В 1864 году
Огюст Роден показал миру свою первую работу. Уже этим бюстом сказал
будущий мастер новое слово в скульптуре. Но – как это порой бывает –
художник, признанный позднее великим, не был тогда услышан.
Скульптурный
портрет, названный автором "Порттрет Биби", вошел в историю как "Маска
человека со сломанным носом". Роден, тогда 24-летний, представил
бронзовый бюст на парижский Салон, и Салон отклонил работу. Уж слишком
необычной она показалась.
В скульптуре тех времен еще были приняты определенные каноны
мастерства и представления о красоте. И "Портрет человека со сломанным
носом" не соответствовал этим канонам. Он изображает старика, которого
не назовешь красивым. Позировал скульптору некто, известный как Биби,
бедняк с улицы Муфтар. Лицо его перерезано морщинами, каждую из которых
мастер учел и наделил мыслью.

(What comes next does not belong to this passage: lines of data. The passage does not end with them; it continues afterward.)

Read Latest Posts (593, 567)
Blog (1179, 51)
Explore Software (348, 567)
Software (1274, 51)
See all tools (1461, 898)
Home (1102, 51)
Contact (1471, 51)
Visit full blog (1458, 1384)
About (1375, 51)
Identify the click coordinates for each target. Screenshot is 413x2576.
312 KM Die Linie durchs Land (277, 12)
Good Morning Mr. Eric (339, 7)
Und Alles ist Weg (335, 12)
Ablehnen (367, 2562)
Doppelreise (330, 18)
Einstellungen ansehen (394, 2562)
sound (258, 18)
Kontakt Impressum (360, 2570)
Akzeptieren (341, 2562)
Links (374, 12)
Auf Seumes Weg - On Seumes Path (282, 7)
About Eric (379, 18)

Более поздние скульптуры Родена резко
отличались от всего, вылепленного до него, динамичностью. Удивительно,
но его первый бюст тоже полон внутренней динамики – движение мысли и
эмоций, весь жизненный путь и опыт читаются в чертах модели.
Этой работой Роден заявляет новый канон красоты, сформулированный им
гораздо позже: "Для художника все прекрасно, потому что в каждом
существе проницательный взор его открывает характер, то есть ту
внутреннюю правду, которая просвечивает сквозь внешнюю форму. И эта
правда есть сама красота».
После отказа в участии в Салоне молодой художник долго работал в
мастерских мастерской Альбера Карье-Беллёза при Севрской мануфактуре. И
годы эти не прошли даром: Роден постигал тонкости мастерства, изучал
материалы. Признание пришло к Родену нескоро и трудно. Многим казались
неоднозначными его работы, полные порыва и страсти, но в то же время
непривычно реалистичные. Между тем годы спустя стало ясно, что уже
"Портрет человека со сломанным носом" являет собой работу вполне
состоявшегося зрелого мастера. Сам Роден писал позднее об этом
портрете: «С точки зрения упорного изучения натуры, а также искренней
непосредственности моделирования, я никогда не делал ни больше, ни
лучше». А Райнер-Мария Рильке, высоко оценивший скульптуру, считал, что
уже в ней проявляется нечто подлинно роденовское.